Content starts
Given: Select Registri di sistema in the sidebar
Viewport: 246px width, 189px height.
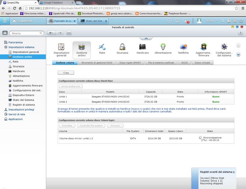Looking at the screenshot, I should tap(24, 104).
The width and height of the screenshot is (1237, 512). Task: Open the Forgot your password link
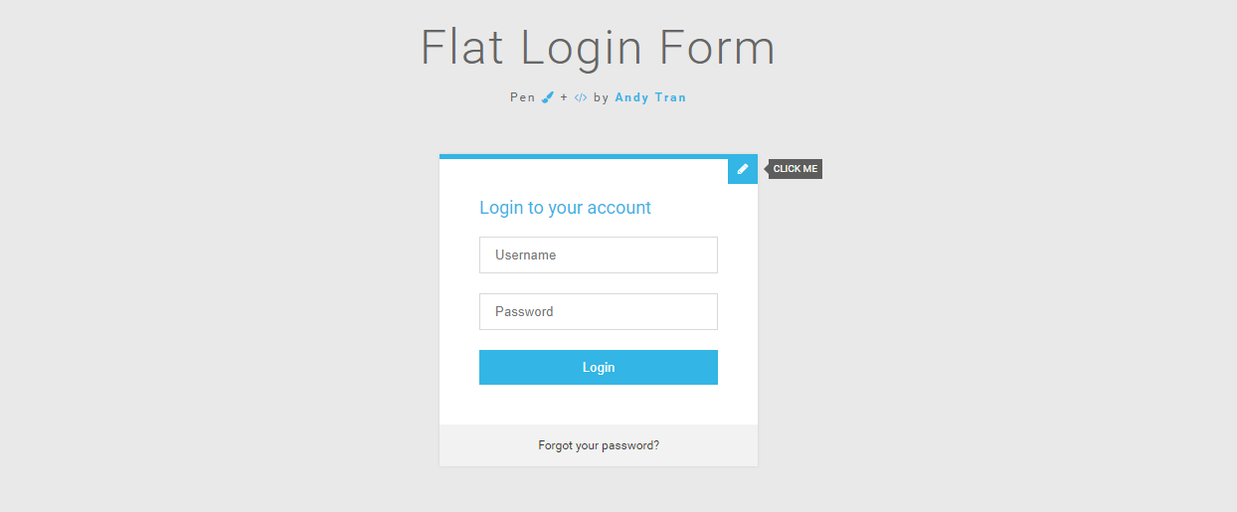(x=599, y=445)
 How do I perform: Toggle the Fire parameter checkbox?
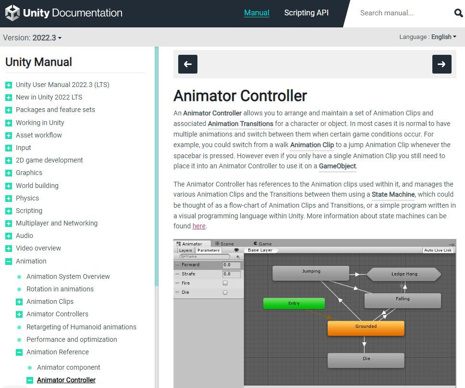coord(225,283)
Content ends
Render all entries verbatim, excluding any pictures they hold.

Given: Select Registri di sistema in the sidebar
Viewport: 246px width, 189px height.
Looking at the screenshot, I should tap(24, 104).
The width and height of the screenshot is (1237, 512). Task: Open the Forgot your password link
(x=599, y=445)
 How do I perform: Toggle the Fire parameter checkbox?
coord(225,283)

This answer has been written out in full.